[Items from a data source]

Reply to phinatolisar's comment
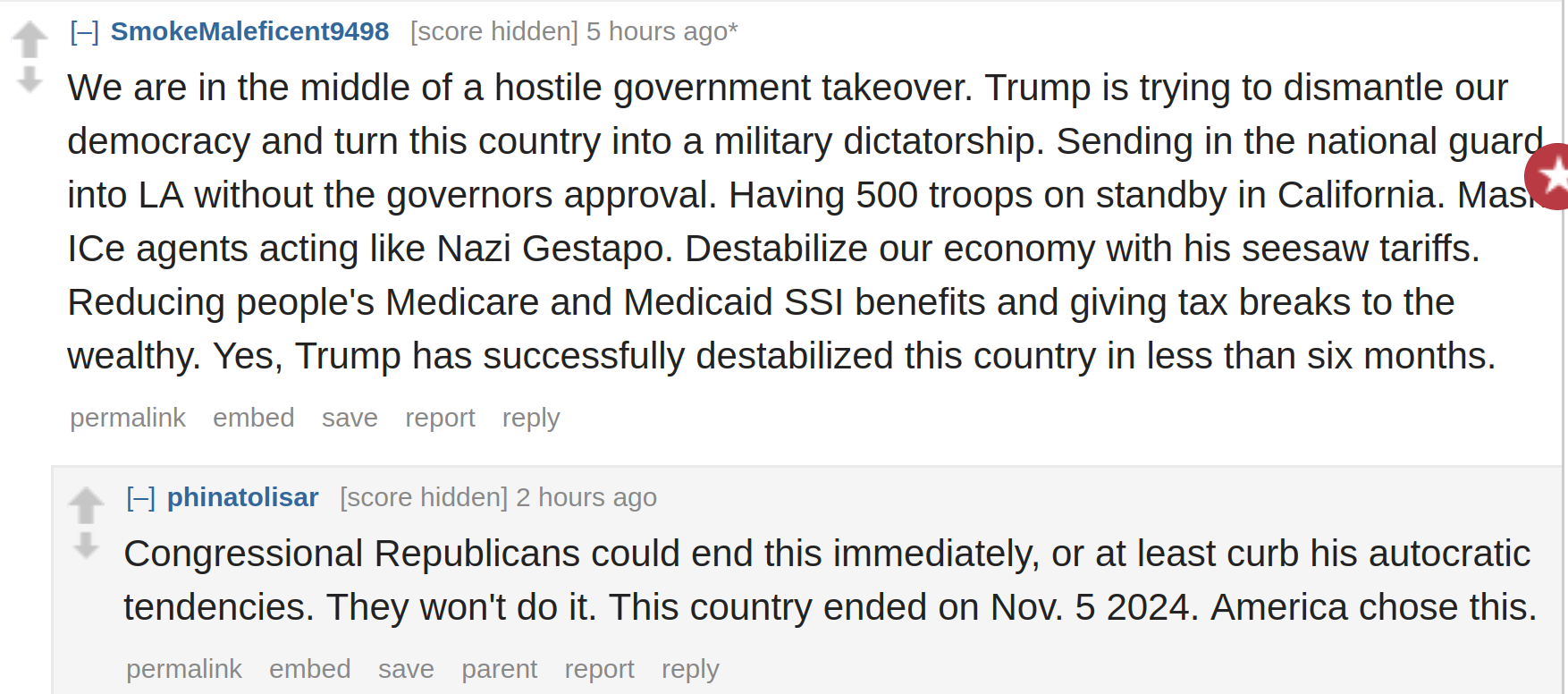The width and height of the screenshot is (1568, 694). pos(690,669)
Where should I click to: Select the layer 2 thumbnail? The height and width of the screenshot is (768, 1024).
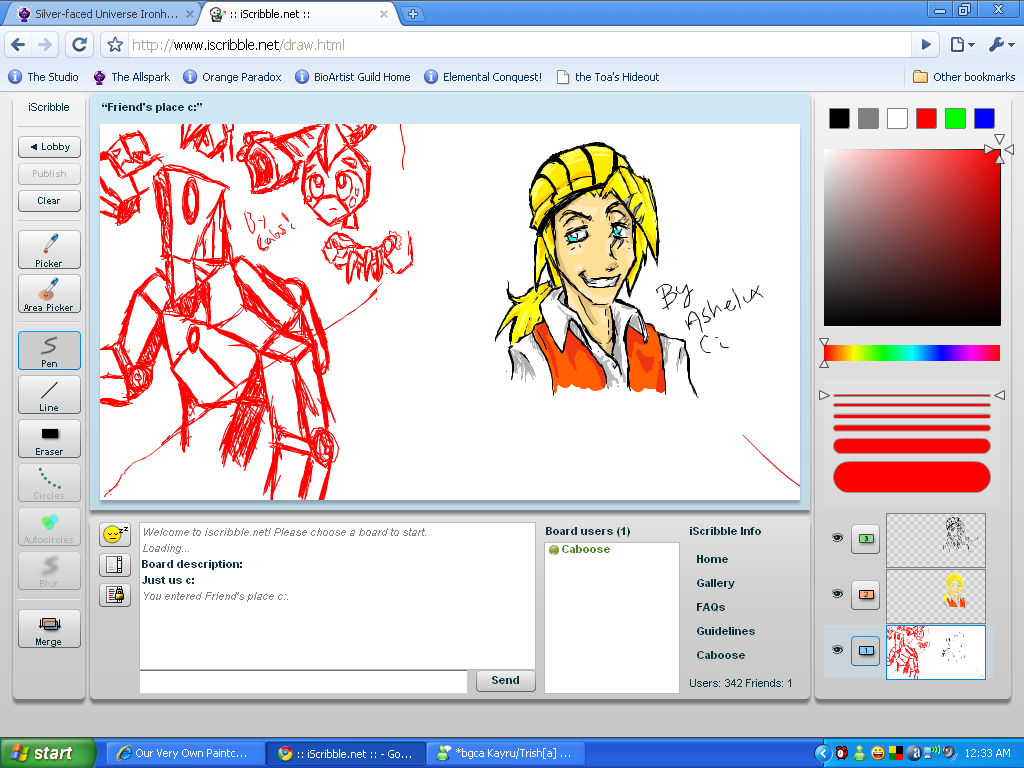click(935, 594)
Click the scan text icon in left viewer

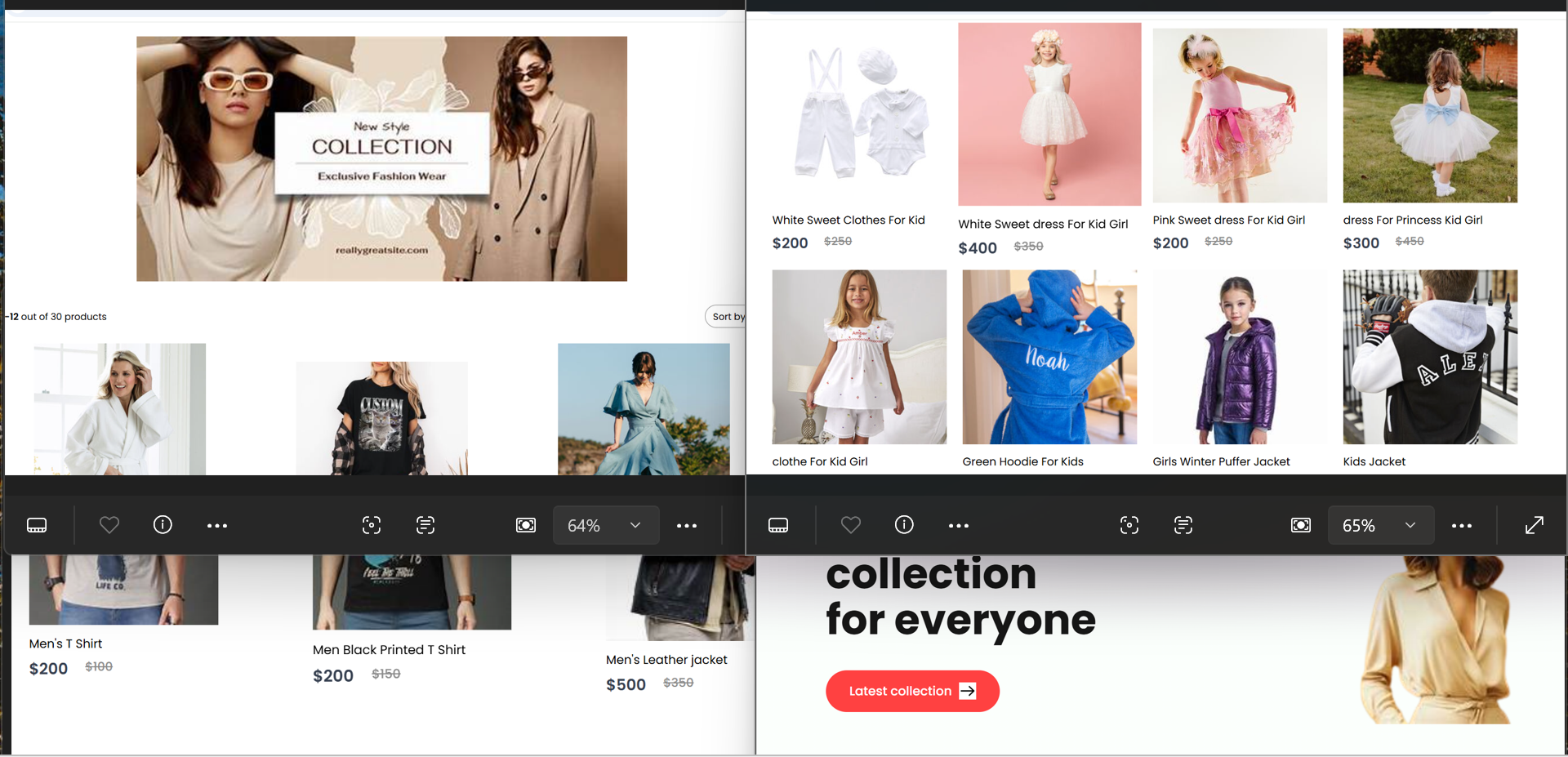pos(425,525)
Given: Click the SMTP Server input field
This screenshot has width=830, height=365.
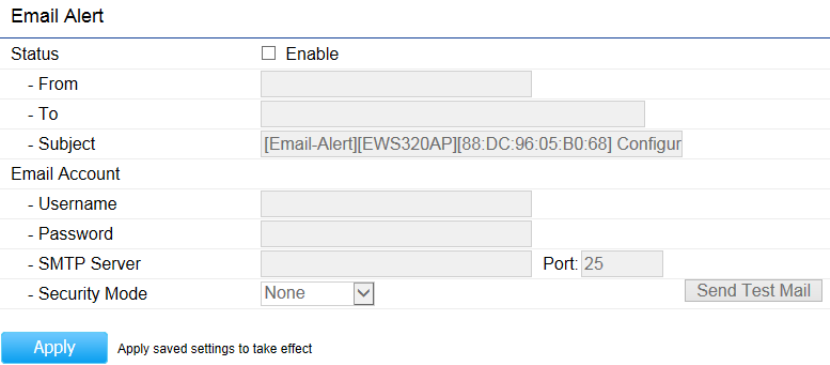Looking at the screenshot, I should 396,263.
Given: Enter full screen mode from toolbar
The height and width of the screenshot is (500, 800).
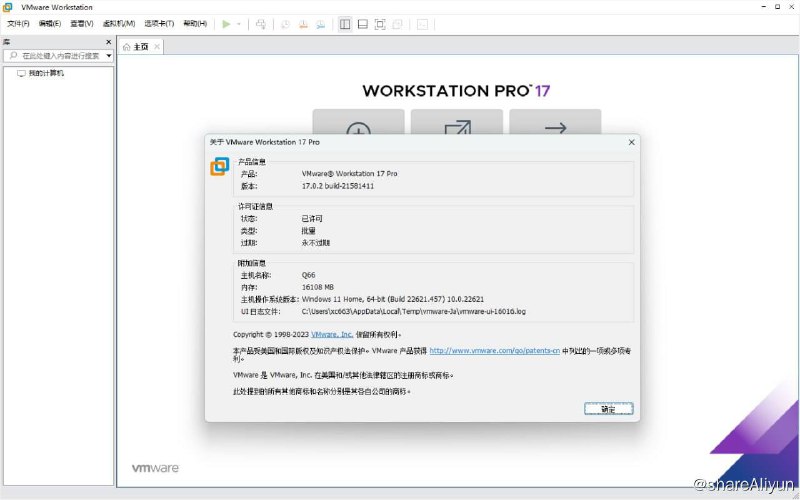Looking at the screenshot, I should [x=380, y=23].
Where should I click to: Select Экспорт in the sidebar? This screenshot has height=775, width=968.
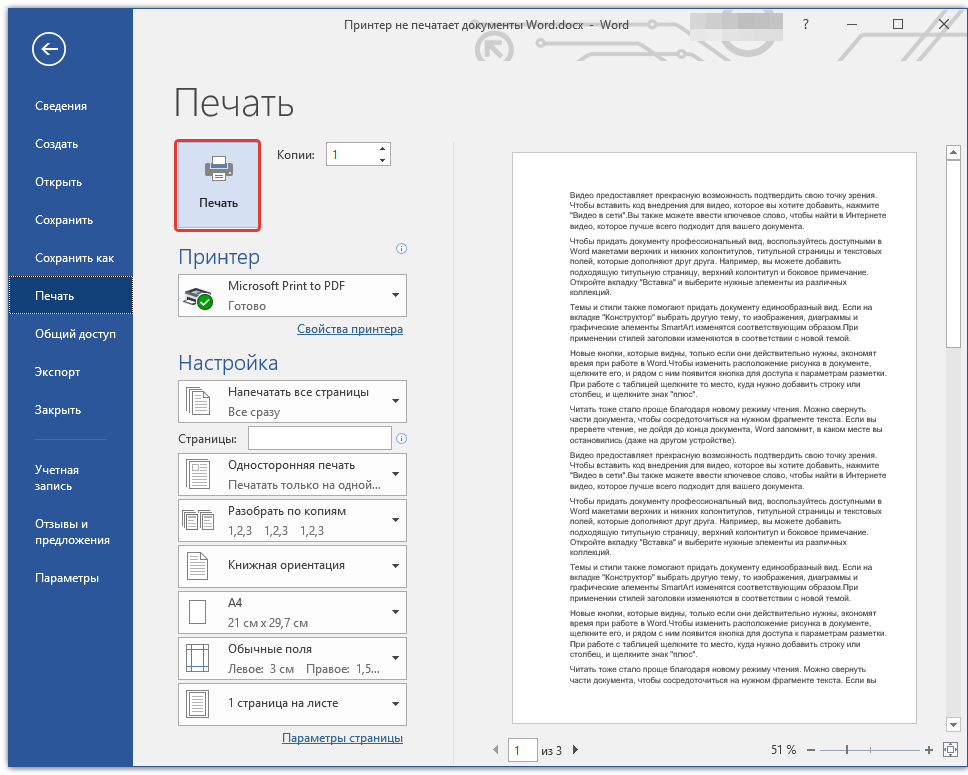point(58,372)
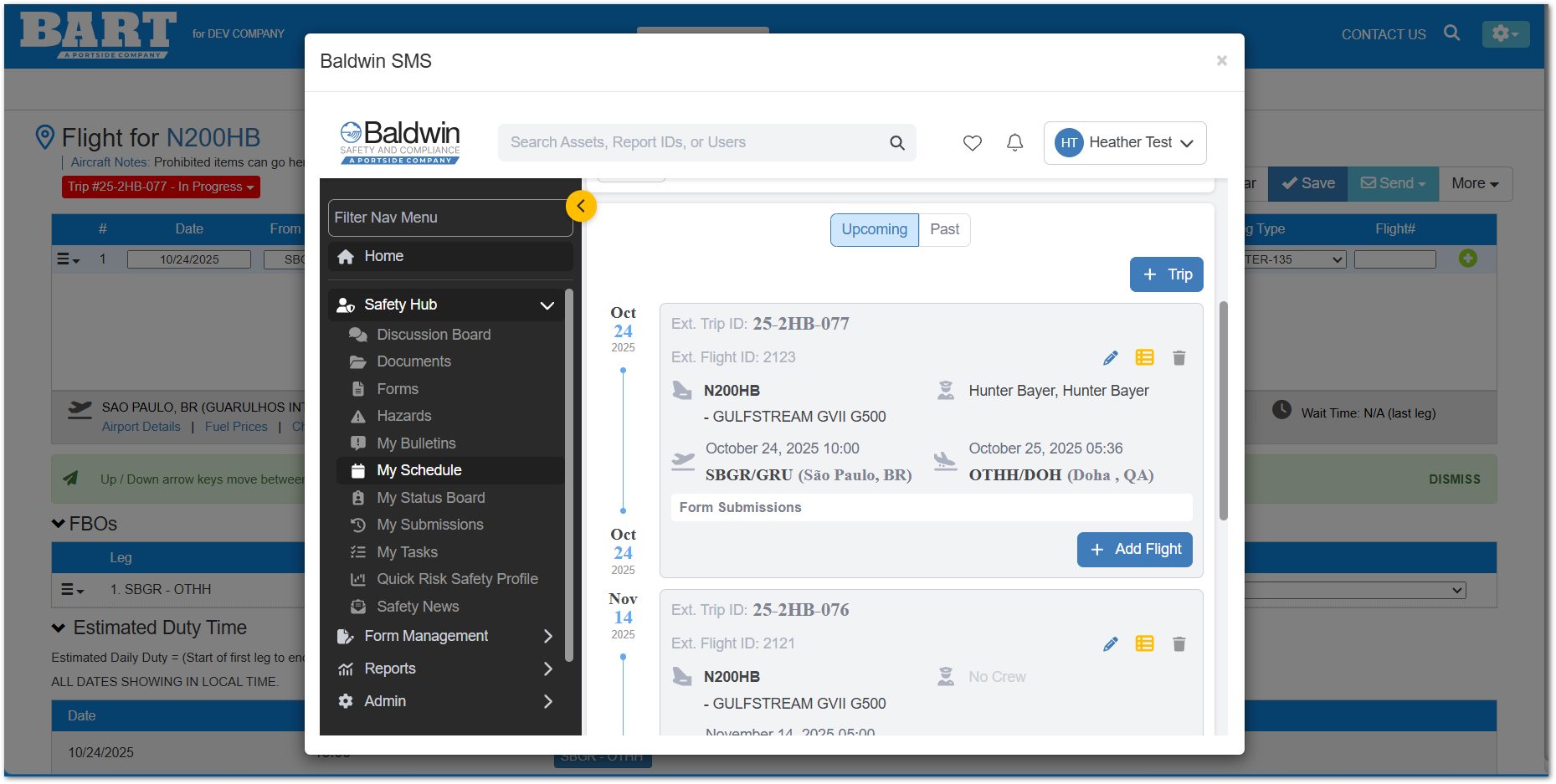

Your goal
Reproduce each line of the records in which the string "Given" appears.

Result for this exercise
Given: Click the SMTP Server input field
Given: Enter full screen mode from toolbar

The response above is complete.